With over 18 years of capital markets experience as a publishing equities analyst, an investment banker, a CTO, and an AI Strategist leading North American banks and boutiques, I bring a unique perspective to the AI Geekly. This viewpoint is informed by participation in two decades of capital market cycles from the front lines; publication of in-depth research for institutional audiences based on proprietary financial models; execution of hundreds of M&A and financing transactions; leadership roles in planning, implementing, and maintaining of the tech stack for a broker dealer; and, most recently, heading the AI strategy for the Capital Markets division of the eighth-largest commercial bank in North America.

Glossary

  • AI Act: a European Union regulation that categorizes and regulates AI applications based on their risk to harm, aiming to ensure AI development aligns with safety and ethical standards​​.
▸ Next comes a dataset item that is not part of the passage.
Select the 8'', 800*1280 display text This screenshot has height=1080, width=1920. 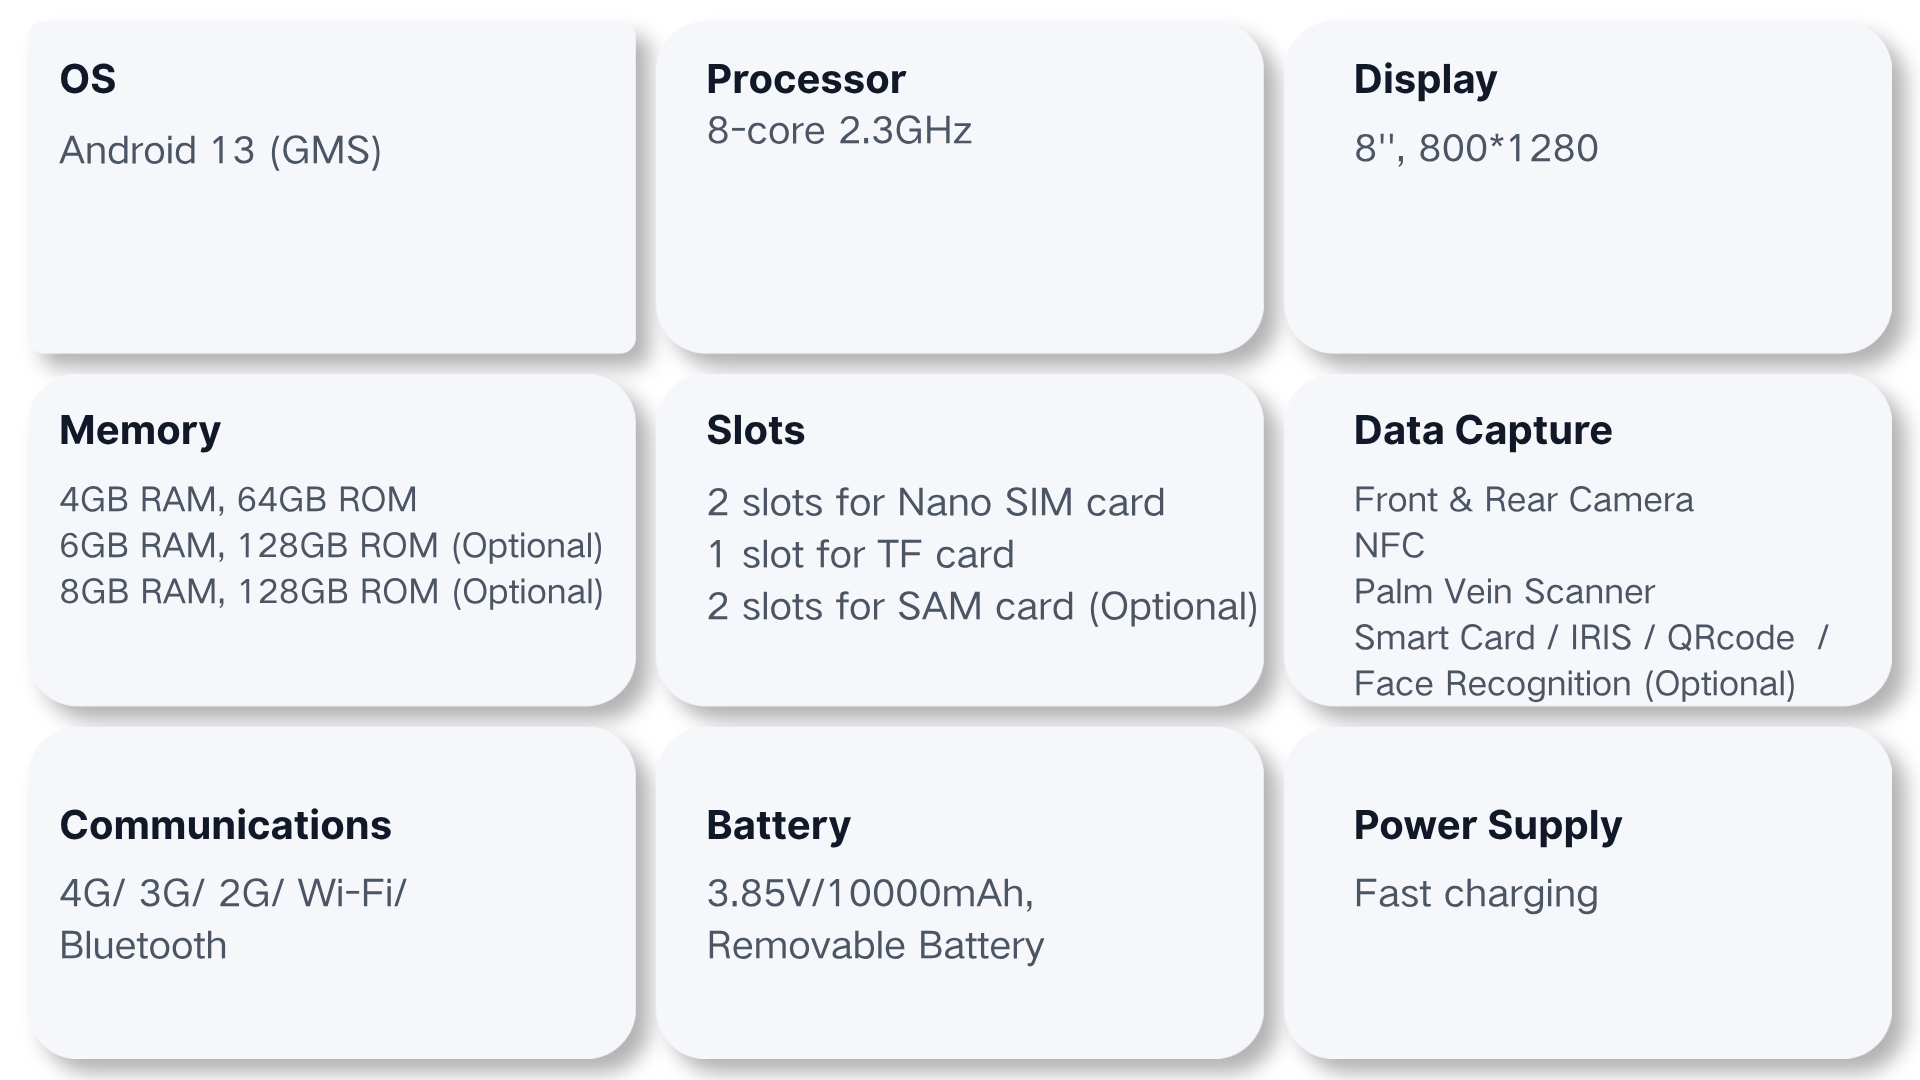(1476, 148)
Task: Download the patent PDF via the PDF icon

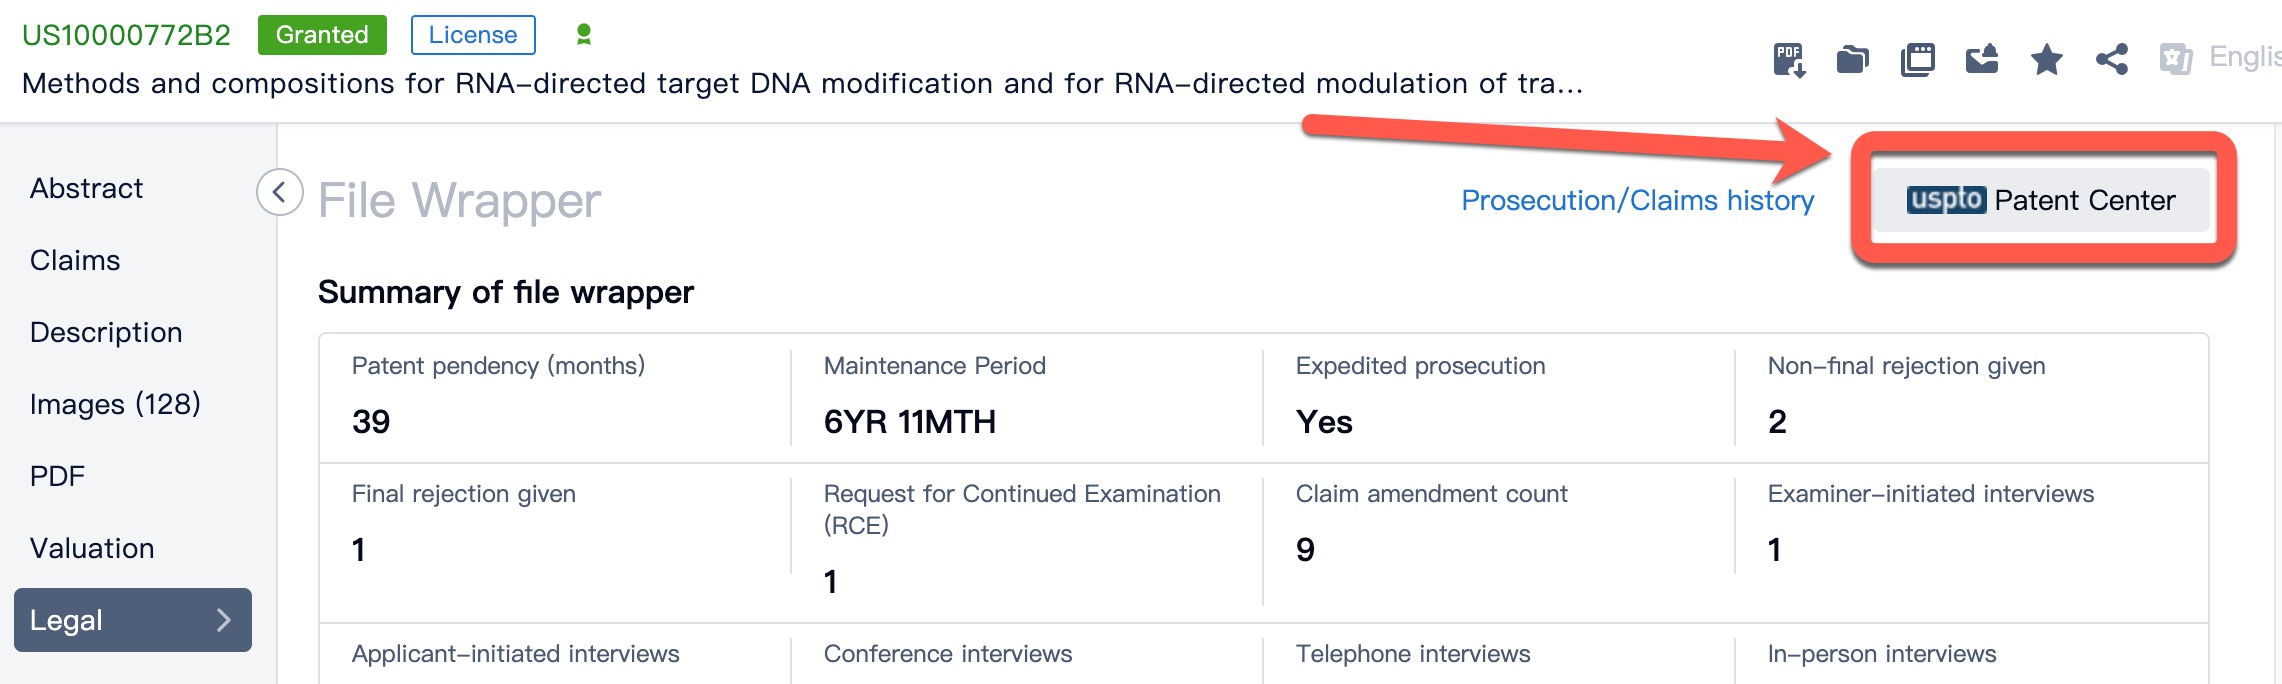Action: (x=1789, y=60)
  • Democratization of AI: making AI development accessible to a wider audience, including non-experts, facilitated by large companies through user-friendly resources​​.

  • AI Superalignment: the process of ensuring that superintelligent AI systems align with human values and goals to prevent potential catastrophic risks​​​​​​.

  • LLMs (Large Language Models): advanced AI models capable of processing and generating human language on a vast scale.

  • Tesla’s Optimus 2.0: Tesla's Optimus 2.0 is an advanced robot that utilizes Tesla's AI technology for various functionalities.

  • Dobb·E: an open-source chore robot developed by NYU, designed to learn and perform household tasks efficiently.

  • Neural Processing Units (NPUs): specialized hardware components in computer chips designed to optimize AI-related tasks.